§ What you should do
Convert the rows from the line with "The width and height of the screenshot is (1159, 2576)." to the line with "page-title: 设置 is" into a two-column CSV with the headers text and answer. Give one line per row, put each field in quotes, replace line breaks with spaces, and leave out the pictures.
Data for this task section start
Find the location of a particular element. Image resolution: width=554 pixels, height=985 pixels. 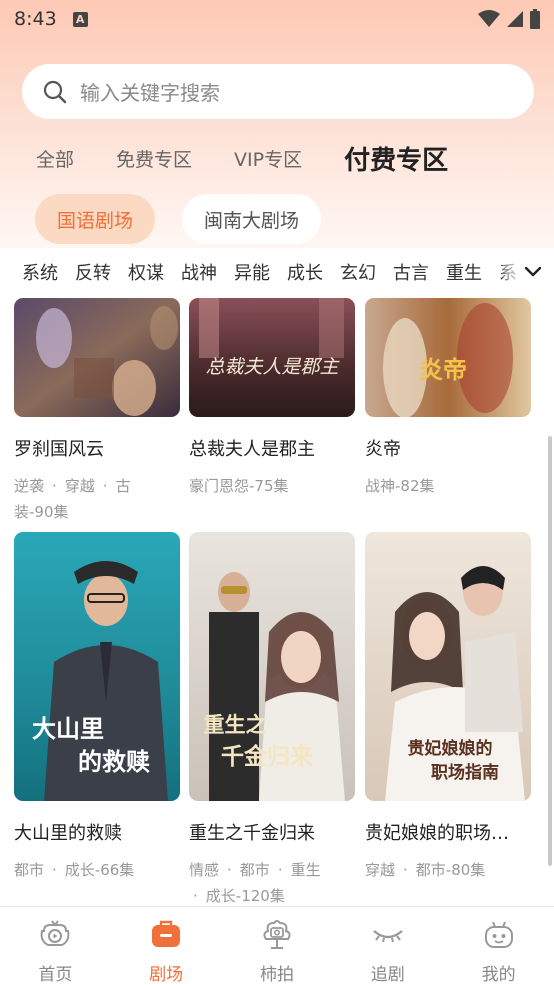

expand-genres-button is located at coordinates (528, 272).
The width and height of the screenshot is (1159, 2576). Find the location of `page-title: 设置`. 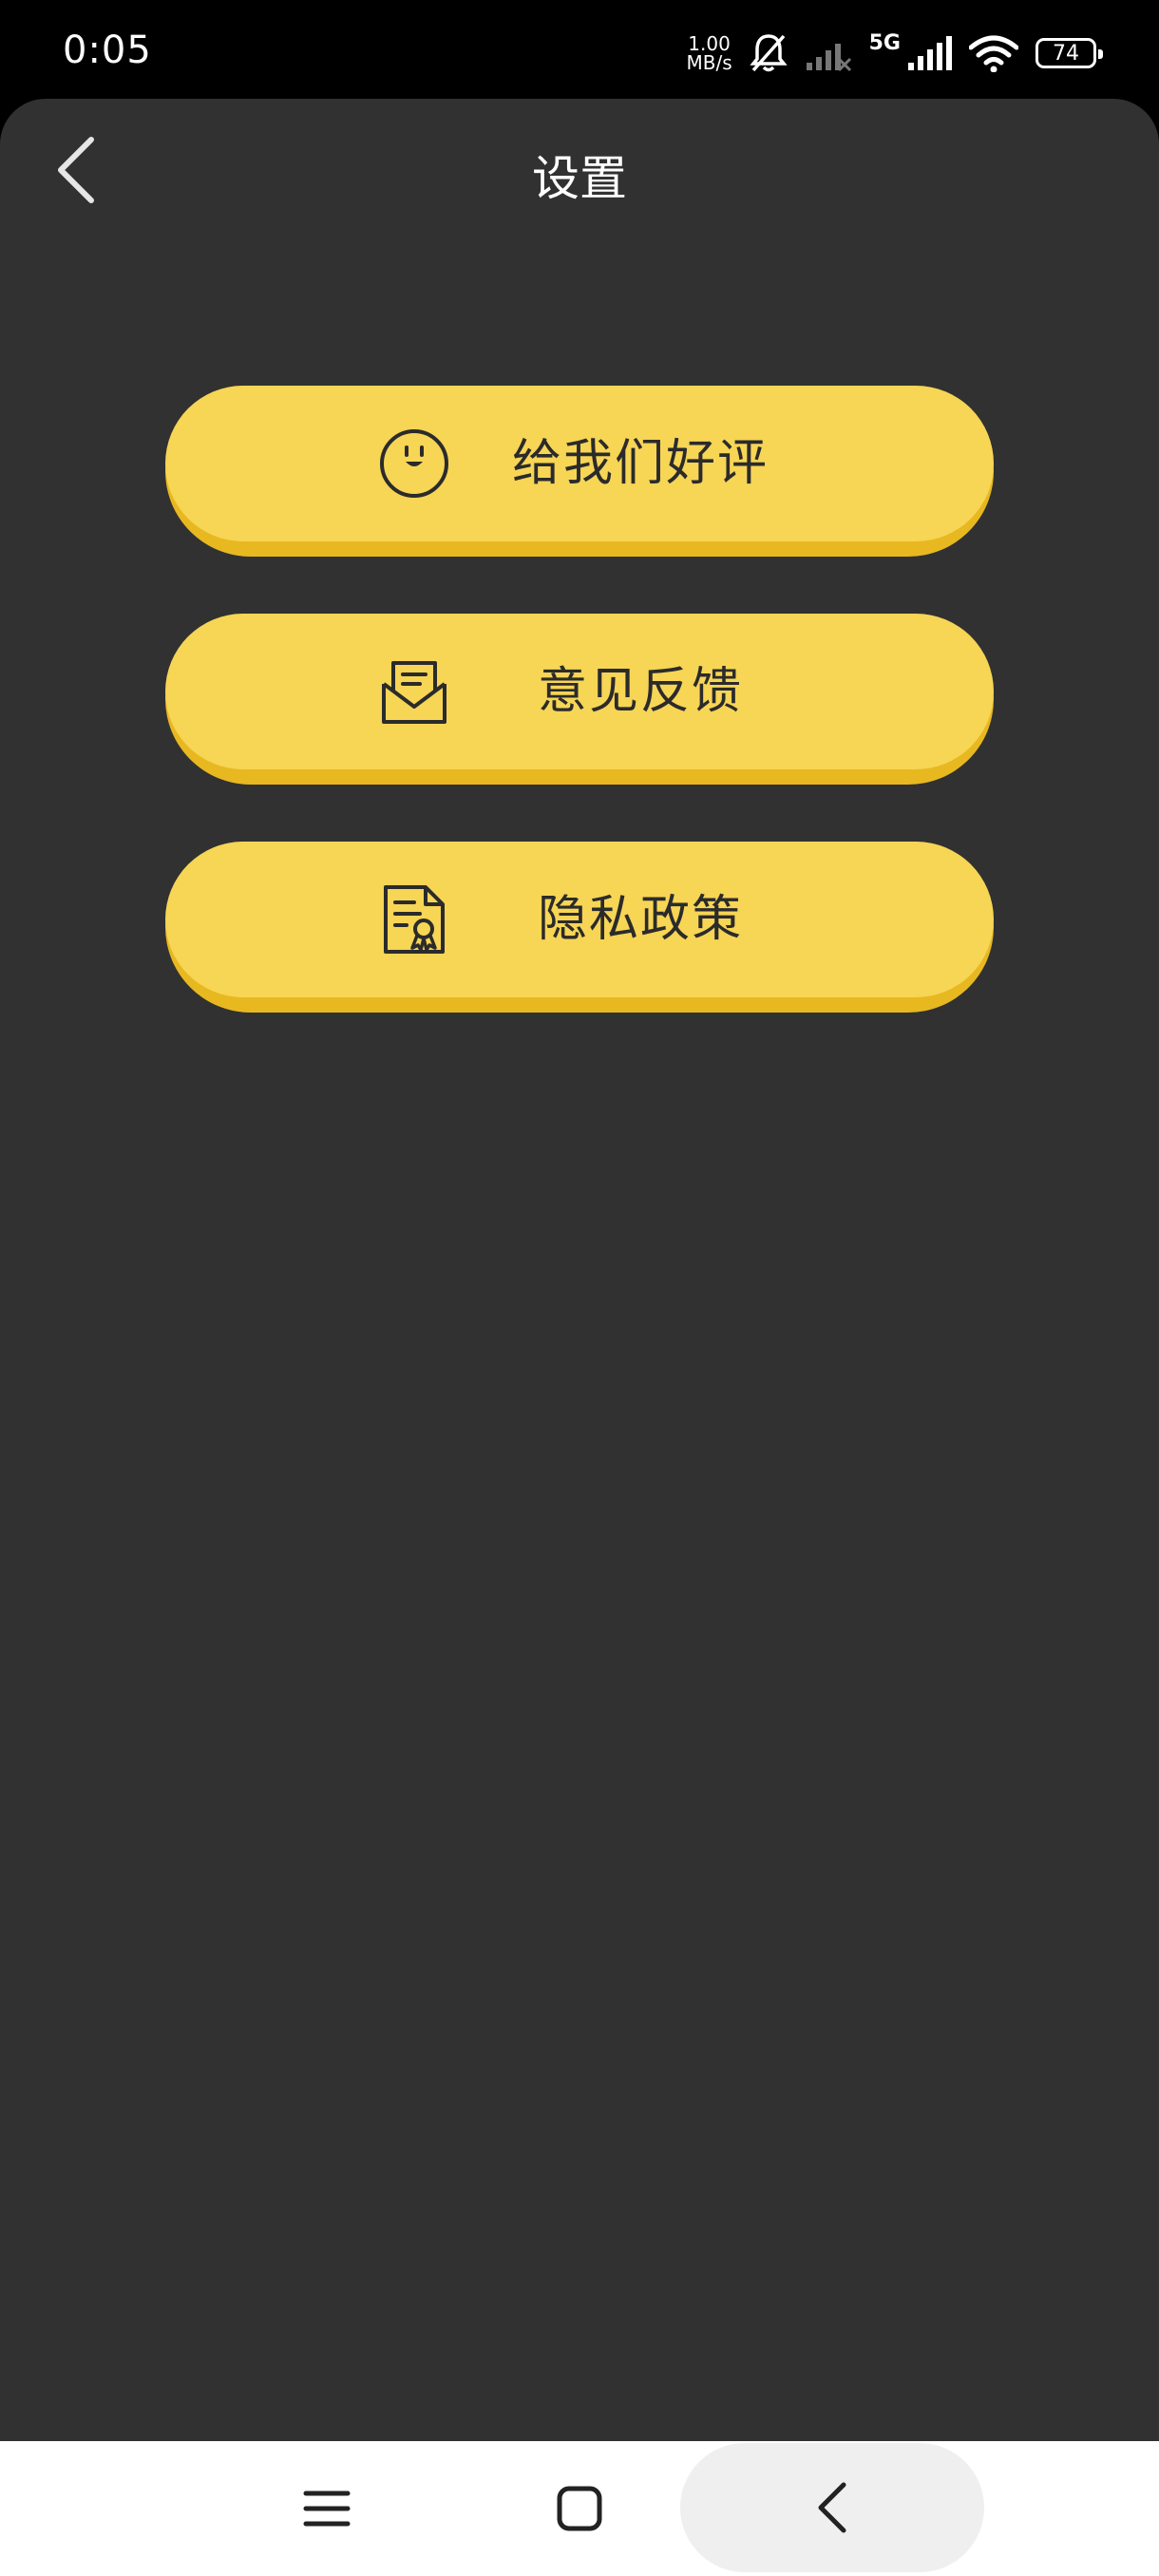

page-title: 设置 is located at coordinates (580, 178).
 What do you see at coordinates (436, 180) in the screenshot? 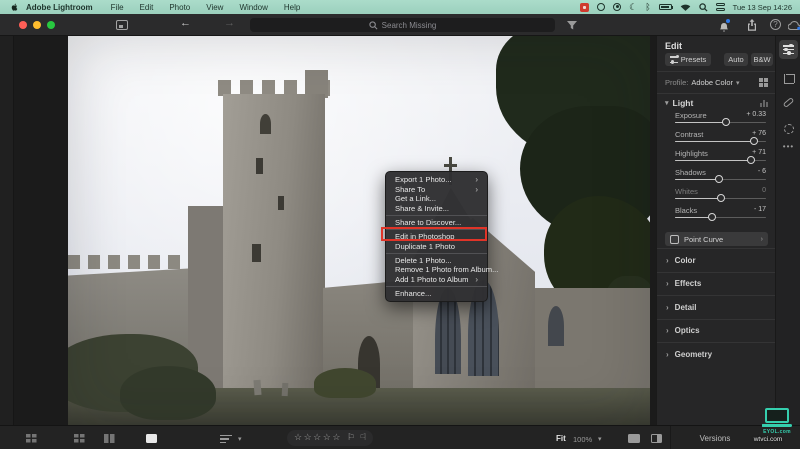
I see `menu-item-export-1-photo: Export 1 Photo... ›` at bounding box center [436, 180].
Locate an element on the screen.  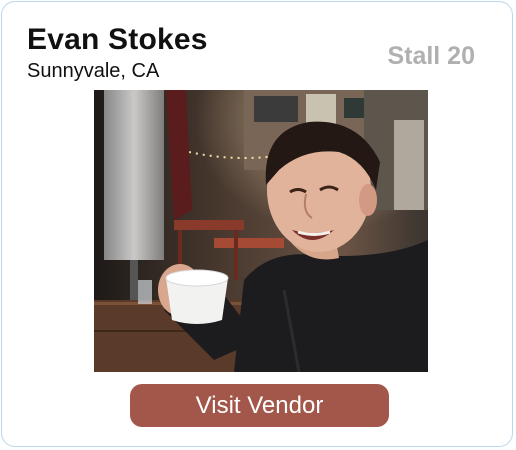
visit-vendor-button: Visit Vendor is located at coordinates (260, 406).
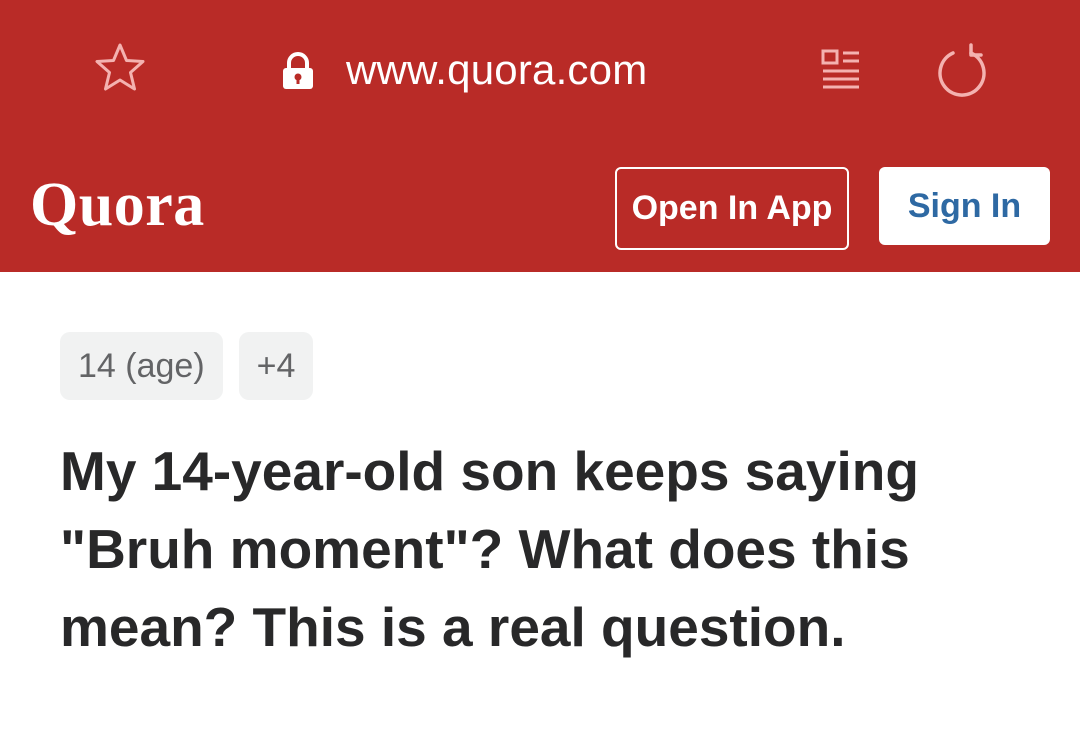 Image resolution: width=1080 pixels, height=732 pixels. I want to click on topic-chip-age: 14 (age), so click(142, 366).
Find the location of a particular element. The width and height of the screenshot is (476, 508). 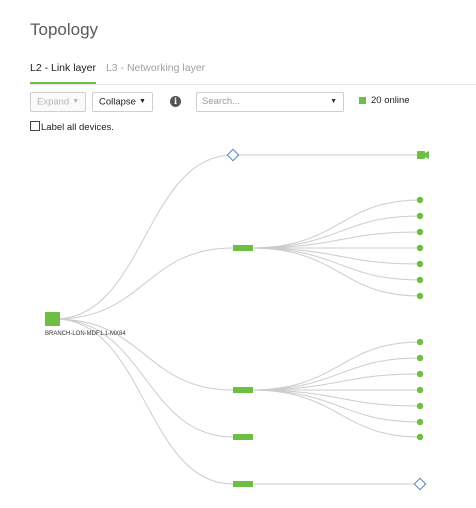

security-appliance-node is located at coordinates (52, 319).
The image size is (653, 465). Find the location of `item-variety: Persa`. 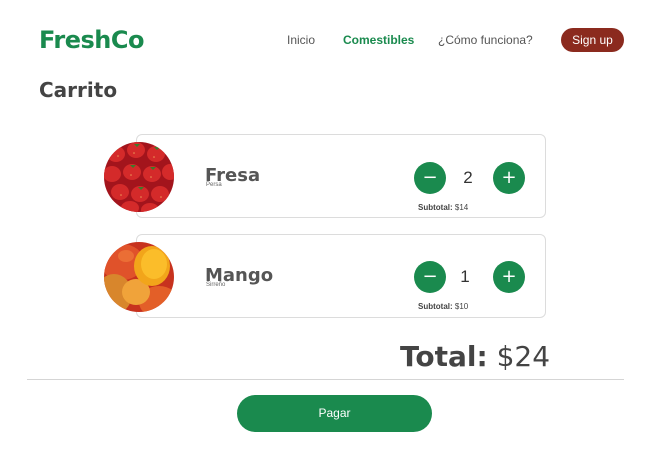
Data for this task section end
§ Answer to this task
text,answer
"The width and height of the screenshot is (1159, 2576). Find the location of `page-title: 设置`.","page-title: 设置 is located at coordinates (580, 178)."